-------- INPUT DATA --------
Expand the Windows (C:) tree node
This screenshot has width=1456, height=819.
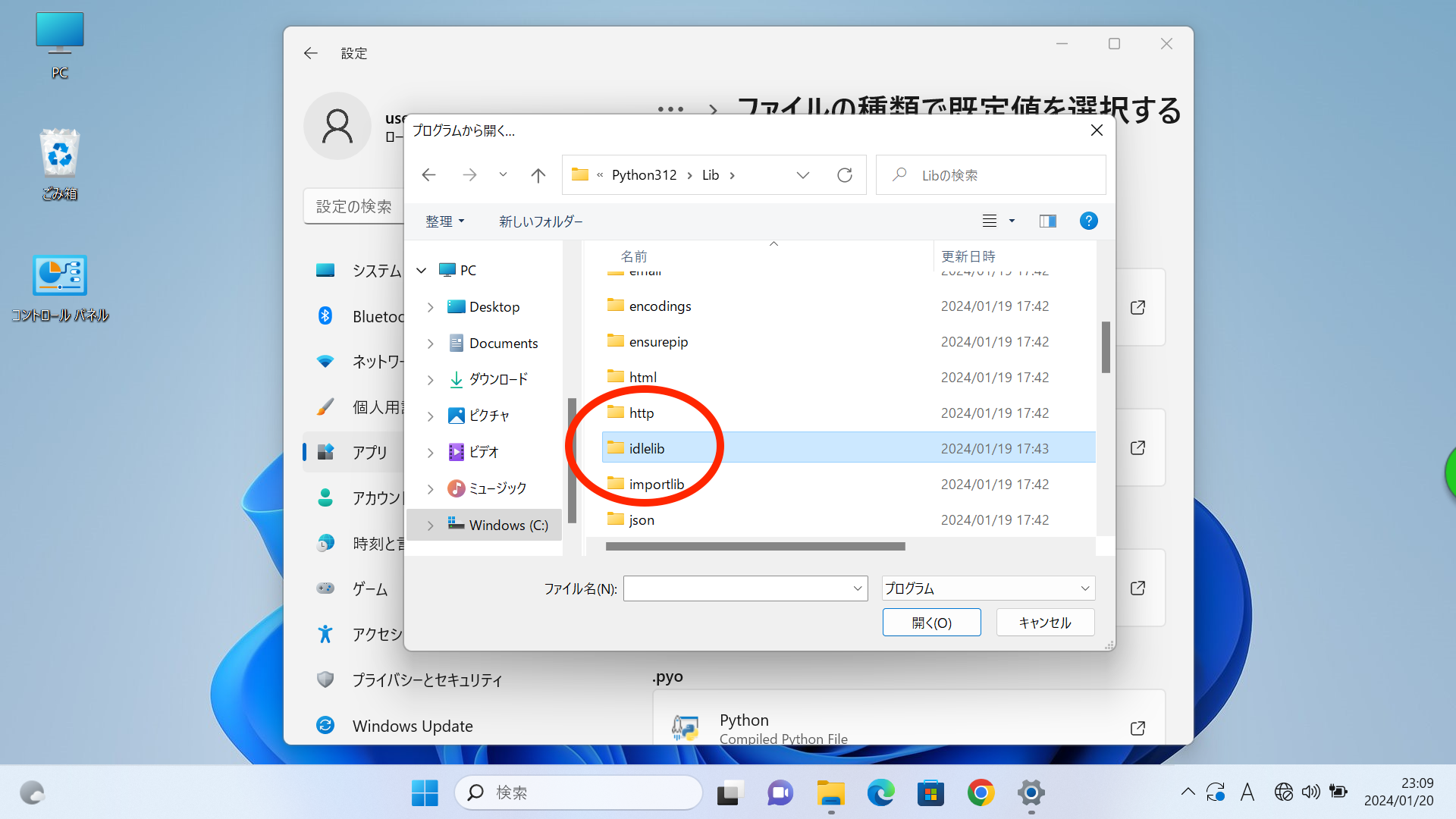[x=430, y=525]
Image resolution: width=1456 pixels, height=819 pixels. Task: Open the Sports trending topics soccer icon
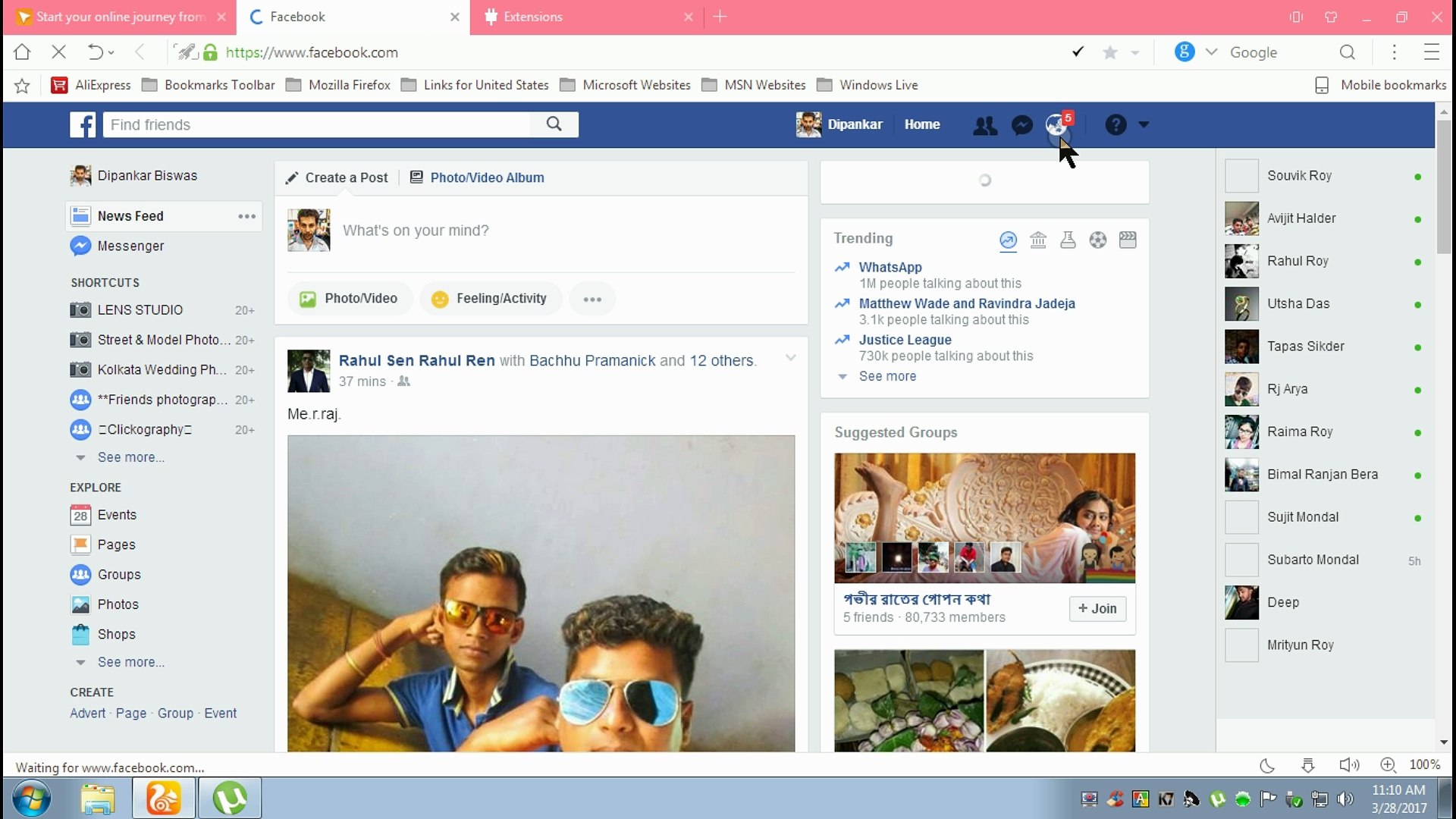[x=1097, y=240]
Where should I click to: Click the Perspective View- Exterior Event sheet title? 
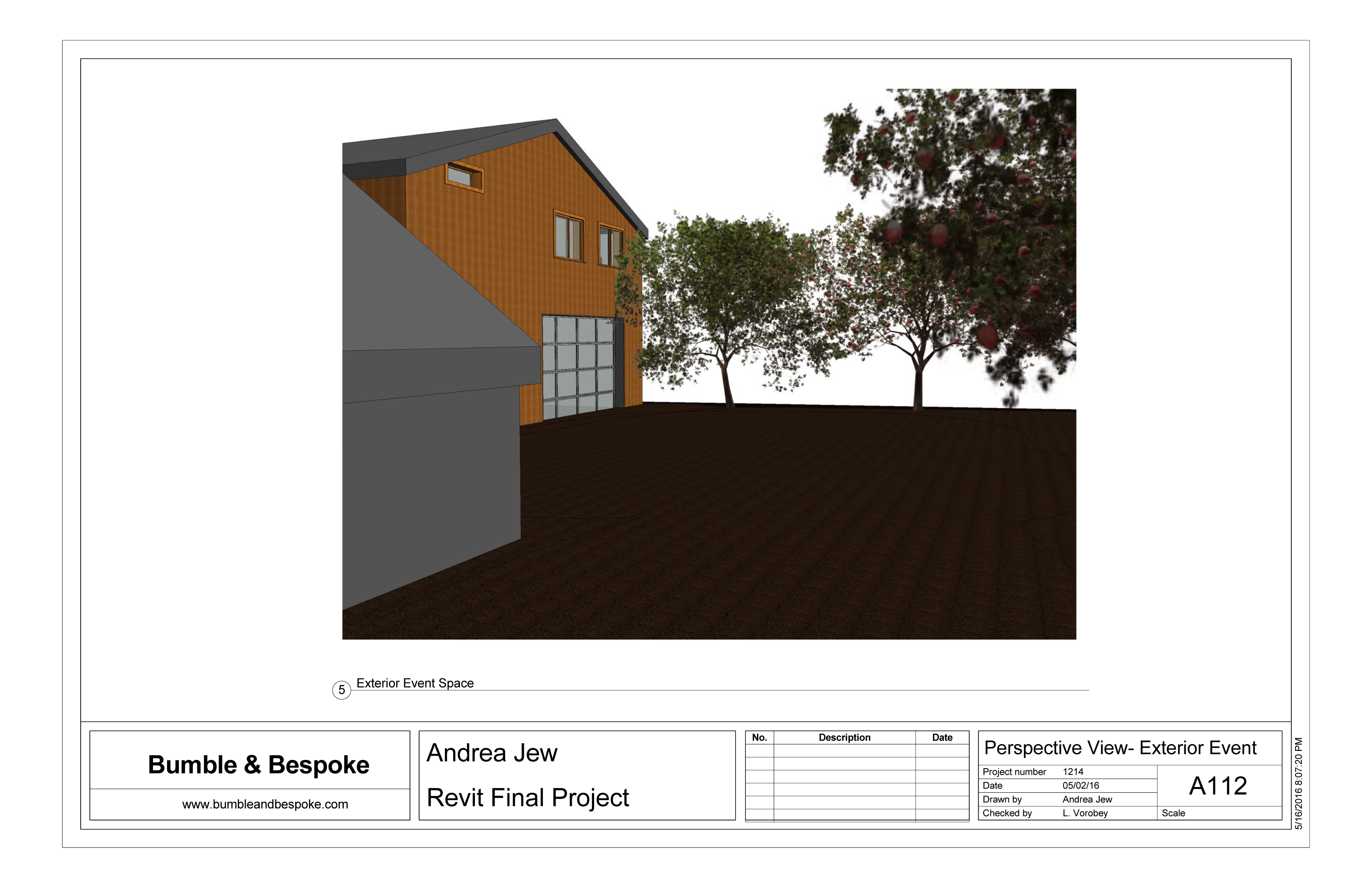[x=1120, y=748]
--------
Write out each record exactly as shown, but not its pictures.

> _ANSWER SECTION_
Expand the Windows (C:) tree node
This screenshot has width=1456, height=819.
[x=430, y=525]
Image resolution: width=1456 pixels, height=819 pixels. Task: Open the Sports trending topics soccer icon
[x=1097, y=240]
Where should I click to: Click the Perspective View- Exterior Event sheet title? 
[x=1120, y=748]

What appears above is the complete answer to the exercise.